- WHAT YOU ARE ASKED TO DO -
Copy out the lines from the one with "has height=621, width=862." to the one with "[x=103, y=128]", switching "computer-use agent" to "desktop assistant" and leaving everything else the same.

- DATASET ROWS -

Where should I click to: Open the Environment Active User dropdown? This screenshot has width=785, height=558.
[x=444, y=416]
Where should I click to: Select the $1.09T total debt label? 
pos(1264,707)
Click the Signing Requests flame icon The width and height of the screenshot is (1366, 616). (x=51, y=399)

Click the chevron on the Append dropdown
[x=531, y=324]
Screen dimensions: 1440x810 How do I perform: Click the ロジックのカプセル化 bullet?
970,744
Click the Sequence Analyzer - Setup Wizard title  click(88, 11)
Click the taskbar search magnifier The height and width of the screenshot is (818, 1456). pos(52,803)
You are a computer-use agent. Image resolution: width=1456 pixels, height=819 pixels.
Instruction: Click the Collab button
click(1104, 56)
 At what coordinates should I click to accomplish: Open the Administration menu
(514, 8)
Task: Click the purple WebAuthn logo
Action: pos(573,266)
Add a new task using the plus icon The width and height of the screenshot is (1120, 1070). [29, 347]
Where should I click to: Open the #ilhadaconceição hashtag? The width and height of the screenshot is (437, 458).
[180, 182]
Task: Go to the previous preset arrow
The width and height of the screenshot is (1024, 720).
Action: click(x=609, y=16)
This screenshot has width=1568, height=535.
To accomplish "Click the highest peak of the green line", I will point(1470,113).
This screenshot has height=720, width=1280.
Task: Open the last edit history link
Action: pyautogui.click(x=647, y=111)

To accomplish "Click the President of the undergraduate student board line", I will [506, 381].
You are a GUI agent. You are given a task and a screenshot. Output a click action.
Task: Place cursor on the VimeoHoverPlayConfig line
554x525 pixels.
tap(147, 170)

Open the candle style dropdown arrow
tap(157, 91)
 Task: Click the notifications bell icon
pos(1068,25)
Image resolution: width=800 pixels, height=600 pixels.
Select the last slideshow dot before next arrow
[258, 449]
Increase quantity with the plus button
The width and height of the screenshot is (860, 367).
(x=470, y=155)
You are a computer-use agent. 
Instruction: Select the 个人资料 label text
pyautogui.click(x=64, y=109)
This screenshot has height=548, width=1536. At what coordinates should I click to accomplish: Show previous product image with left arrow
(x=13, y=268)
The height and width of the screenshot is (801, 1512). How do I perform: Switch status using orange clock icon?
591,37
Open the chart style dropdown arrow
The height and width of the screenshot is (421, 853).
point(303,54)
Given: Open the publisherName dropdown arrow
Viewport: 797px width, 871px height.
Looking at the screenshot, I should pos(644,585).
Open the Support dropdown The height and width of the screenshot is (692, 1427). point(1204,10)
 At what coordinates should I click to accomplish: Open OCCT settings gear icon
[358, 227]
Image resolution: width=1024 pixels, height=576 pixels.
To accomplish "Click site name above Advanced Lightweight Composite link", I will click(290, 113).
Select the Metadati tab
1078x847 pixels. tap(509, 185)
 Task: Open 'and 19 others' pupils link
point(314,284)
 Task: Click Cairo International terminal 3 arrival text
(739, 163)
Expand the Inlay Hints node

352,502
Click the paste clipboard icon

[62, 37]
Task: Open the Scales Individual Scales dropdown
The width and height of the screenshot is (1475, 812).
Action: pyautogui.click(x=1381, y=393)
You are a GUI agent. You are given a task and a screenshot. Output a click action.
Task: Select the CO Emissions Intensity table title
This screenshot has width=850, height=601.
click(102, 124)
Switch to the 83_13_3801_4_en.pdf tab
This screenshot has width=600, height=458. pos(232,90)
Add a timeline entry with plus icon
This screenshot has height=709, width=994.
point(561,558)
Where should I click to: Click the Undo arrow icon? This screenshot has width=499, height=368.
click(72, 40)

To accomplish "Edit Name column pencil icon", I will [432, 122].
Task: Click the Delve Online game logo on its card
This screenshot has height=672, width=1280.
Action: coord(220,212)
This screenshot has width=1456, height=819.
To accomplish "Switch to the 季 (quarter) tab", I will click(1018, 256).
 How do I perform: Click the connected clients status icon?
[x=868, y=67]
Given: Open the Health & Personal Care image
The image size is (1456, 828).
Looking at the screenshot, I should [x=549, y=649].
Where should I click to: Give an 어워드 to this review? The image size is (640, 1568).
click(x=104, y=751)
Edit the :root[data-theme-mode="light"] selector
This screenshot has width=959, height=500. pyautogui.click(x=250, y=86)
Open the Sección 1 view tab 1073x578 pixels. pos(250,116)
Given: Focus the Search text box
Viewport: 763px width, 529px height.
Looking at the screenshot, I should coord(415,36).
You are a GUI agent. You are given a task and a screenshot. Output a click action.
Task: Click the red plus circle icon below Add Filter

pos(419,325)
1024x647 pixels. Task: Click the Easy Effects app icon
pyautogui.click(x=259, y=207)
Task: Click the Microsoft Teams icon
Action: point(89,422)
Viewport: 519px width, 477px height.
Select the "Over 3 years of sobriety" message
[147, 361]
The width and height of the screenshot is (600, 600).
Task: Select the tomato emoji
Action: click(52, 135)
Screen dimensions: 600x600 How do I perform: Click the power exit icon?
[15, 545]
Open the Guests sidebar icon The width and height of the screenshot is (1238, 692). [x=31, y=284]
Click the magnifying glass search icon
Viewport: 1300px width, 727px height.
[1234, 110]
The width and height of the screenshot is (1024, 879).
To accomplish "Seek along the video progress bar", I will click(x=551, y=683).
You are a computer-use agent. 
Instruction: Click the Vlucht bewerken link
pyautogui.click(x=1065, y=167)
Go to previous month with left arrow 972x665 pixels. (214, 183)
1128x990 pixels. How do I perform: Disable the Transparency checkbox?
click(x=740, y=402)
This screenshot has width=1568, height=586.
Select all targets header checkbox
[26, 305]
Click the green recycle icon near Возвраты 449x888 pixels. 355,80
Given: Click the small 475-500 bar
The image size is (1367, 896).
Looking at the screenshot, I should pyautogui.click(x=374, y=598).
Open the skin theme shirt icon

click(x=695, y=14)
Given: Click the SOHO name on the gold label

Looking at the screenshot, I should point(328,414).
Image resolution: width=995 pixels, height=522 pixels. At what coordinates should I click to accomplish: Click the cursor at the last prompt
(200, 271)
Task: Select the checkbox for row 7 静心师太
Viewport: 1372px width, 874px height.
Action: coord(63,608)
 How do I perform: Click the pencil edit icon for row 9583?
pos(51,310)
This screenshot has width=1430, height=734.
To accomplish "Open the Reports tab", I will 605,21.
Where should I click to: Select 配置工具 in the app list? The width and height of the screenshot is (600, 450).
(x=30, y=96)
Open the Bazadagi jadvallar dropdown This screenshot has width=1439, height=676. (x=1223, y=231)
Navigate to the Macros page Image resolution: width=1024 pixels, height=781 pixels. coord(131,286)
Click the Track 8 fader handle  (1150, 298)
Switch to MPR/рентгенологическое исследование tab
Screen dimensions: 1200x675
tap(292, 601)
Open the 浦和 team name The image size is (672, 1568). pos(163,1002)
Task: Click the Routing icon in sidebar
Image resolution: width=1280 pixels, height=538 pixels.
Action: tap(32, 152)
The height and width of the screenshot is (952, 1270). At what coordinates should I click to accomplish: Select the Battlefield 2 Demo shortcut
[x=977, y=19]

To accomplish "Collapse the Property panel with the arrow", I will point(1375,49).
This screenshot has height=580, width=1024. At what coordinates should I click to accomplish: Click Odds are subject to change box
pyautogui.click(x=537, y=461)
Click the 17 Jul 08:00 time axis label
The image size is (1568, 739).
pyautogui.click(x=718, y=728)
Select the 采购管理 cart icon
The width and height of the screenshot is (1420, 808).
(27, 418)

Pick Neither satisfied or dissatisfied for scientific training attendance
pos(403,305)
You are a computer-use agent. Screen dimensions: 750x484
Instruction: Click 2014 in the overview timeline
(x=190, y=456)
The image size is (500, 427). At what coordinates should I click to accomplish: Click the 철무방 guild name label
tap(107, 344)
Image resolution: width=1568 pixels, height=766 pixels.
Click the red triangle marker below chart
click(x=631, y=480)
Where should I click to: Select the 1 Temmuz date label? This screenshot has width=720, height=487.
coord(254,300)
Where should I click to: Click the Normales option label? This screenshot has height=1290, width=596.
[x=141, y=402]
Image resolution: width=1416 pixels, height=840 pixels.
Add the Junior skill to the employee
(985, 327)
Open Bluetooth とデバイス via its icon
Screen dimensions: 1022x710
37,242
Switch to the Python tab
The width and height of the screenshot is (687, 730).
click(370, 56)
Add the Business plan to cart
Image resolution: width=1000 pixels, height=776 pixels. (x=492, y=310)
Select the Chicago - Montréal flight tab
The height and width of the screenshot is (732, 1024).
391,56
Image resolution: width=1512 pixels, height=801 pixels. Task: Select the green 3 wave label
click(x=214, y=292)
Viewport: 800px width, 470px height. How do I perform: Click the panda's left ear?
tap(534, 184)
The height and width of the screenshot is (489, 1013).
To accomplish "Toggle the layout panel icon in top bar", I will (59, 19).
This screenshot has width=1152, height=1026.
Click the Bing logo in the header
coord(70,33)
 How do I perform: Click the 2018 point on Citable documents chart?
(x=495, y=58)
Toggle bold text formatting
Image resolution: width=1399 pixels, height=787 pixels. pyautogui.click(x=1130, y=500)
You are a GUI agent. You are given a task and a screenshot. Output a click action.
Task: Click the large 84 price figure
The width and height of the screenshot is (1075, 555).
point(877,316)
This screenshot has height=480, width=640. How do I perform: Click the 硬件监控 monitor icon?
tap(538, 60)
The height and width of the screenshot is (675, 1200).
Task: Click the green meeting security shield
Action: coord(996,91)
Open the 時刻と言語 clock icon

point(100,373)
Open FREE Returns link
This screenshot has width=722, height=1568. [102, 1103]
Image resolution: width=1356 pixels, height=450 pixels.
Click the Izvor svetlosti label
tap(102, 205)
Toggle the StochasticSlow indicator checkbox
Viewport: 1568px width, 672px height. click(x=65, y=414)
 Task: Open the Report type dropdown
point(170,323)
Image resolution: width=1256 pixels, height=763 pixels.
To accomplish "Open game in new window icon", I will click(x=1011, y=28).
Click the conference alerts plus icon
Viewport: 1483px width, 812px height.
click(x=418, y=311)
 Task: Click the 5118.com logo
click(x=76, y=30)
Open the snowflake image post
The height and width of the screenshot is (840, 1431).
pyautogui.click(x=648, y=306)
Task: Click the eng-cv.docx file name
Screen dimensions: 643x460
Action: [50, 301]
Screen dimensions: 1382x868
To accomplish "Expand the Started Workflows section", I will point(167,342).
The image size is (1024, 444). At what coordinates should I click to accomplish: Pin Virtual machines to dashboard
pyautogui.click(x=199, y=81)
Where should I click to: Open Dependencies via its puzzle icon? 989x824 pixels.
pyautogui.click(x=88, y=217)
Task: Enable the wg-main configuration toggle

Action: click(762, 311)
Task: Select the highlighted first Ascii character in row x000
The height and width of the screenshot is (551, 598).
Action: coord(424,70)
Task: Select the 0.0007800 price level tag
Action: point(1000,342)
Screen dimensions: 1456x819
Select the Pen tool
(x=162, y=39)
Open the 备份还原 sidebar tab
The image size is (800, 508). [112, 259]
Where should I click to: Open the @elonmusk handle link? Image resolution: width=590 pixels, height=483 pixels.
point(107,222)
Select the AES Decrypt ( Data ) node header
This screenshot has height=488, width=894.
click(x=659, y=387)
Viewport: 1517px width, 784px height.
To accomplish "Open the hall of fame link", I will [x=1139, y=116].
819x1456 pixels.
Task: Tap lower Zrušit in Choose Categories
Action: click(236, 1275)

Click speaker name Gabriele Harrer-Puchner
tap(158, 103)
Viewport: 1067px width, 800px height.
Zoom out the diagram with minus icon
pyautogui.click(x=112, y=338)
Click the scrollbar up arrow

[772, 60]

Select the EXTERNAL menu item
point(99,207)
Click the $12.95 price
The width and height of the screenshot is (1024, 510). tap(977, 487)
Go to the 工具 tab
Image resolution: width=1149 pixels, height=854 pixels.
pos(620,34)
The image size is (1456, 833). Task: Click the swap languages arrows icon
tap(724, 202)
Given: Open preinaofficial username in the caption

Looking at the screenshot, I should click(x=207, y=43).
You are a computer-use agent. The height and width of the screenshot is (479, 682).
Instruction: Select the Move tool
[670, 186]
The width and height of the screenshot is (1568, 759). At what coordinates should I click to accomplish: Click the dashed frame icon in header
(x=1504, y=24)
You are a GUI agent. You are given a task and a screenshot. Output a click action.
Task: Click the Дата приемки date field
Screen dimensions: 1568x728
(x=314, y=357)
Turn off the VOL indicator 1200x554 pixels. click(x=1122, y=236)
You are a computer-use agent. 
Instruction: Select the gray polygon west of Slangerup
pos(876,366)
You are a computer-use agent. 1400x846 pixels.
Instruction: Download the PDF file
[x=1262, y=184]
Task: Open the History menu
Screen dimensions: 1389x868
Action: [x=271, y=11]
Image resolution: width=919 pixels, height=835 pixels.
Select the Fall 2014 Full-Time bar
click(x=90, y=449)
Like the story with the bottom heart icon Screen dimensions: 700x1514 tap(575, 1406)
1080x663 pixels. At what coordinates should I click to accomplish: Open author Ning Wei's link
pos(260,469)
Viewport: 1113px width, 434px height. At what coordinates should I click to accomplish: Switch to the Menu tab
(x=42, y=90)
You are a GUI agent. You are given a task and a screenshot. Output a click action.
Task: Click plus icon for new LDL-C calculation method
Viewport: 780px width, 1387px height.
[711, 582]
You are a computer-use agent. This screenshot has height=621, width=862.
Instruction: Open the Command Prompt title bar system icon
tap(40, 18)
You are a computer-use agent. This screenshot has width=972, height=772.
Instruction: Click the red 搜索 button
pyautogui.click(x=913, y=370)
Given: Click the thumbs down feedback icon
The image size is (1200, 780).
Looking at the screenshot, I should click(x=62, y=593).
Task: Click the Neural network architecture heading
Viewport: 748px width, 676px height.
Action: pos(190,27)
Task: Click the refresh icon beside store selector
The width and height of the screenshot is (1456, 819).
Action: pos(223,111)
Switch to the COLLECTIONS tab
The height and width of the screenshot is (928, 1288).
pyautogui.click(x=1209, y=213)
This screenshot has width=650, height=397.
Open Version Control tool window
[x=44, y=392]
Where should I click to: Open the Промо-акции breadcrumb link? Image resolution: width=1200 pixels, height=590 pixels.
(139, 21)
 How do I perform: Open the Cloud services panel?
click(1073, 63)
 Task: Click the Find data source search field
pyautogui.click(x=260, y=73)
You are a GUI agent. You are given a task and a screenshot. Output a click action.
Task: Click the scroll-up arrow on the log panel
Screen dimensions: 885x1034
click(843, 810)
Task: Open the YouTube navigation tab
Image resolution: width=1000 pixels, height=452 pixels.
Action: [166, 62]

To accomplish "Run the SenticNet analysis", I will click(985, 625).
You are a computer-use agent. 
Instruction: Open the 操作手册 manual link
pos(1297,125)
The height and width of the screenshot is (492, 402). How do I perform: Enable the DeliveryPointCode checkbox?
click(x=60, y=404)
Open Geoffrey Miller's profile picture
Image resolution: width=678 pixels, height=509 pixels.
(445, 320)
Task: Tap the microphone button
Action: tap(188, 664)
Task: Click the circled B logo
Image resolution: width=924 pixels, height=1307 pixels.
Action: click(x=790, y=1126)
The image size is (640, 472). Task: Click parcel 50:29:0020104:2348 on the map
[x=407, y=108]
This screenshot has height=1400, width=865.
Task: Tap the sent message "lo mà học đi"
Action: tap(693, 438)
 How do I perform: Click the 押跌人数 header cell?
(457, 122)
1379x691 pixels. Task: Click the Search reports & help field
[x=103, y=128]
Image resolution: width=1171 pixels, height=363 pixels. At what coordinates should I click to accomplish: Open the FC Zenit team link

- RESPONSE BELOW -
You are a desktop assistant. This screenshot has height=621, width=862.
Instruction: Open the Command Prompt title bar system icon
tap(40, 18)
You are a desktop assistant. This screenshot has width=972, height=772.
Instruction: Click the red 搜索 button
pyautogui.click(x=913, y=370)
Given: Click the thumbs down feedback icon
The image size is (1200, 780).
Looking at the screenshot, I should click(x=62, y=593).
Task: Click the Neural network architecture heading
Viewport: 748px width, 676px height.
Action: pos(190,27)
Task: Click the refresh icon beside store selector
The width and height of the screenshot is (1456, 819).
Action: pos(223,111)
Switch to the COLLECTIONS tab
The height and width of the screenshot is (928, 1288).
pyautogui.click(x=1209, y=213)
This screenshot has width=650, height=397.
Open Version Control tool window
[x=44, y=392]
Where should I click to: Open the Промо-акции breadcrumb link? Image resolution: width=1200 pixels, height=590 pixels.
(139, 21)
 How do I perform: Open the Cloud services panel?
click(1073, 63)
 Task: Click the Find data source search field
pyautogui.click(x=260, y=73)
You are a GUI agent. You are given a task and a screenshot. Output a click action.
Task: Click the scroll-up arrow on the log panel
Screen dimensions: 885x1034
click(843, 810)
Task: Open the YouTube navigation tab
Image resolution: width=1000 pixels, height=452 pixels.
Action: [166, 62]

To accomplish "Run the SenticNet analysis", I will click(985, 625).
You are a desktop assistant. 
Instruction: Open the 操作手册 manual link
pos(1297,125)
The height and width of the screenshot is (492, 402). How do I perform: Enable the DeliveryPointCode checkbox?
click(x=60, y=404)
Open Geoffrey Miller's profile picture
Image resolution: width=678 pixels, height=509 pixels.
(445, 320)
Task: Tap the microphone button
Action: tap(188, 664)
Task: Click the circled B logo
Image resolution: width=924 pixels, height=1307 pixels.
Action: click(x=790, y=1126)
The image size is (640, 472). Task: Click parcel 50:29:0020104:2348 on the map
[x=407, y=108]
This screenshot has height=1400, width=865.
Task: Tap the sent message "lo mà học đi"
Action: tap(693, 438)
 How do I perform: Click the 押跌人数 header cell?
(457, 122)
1379x691 pixels. Task: Click the Search reports & help field
[x=103, y=128]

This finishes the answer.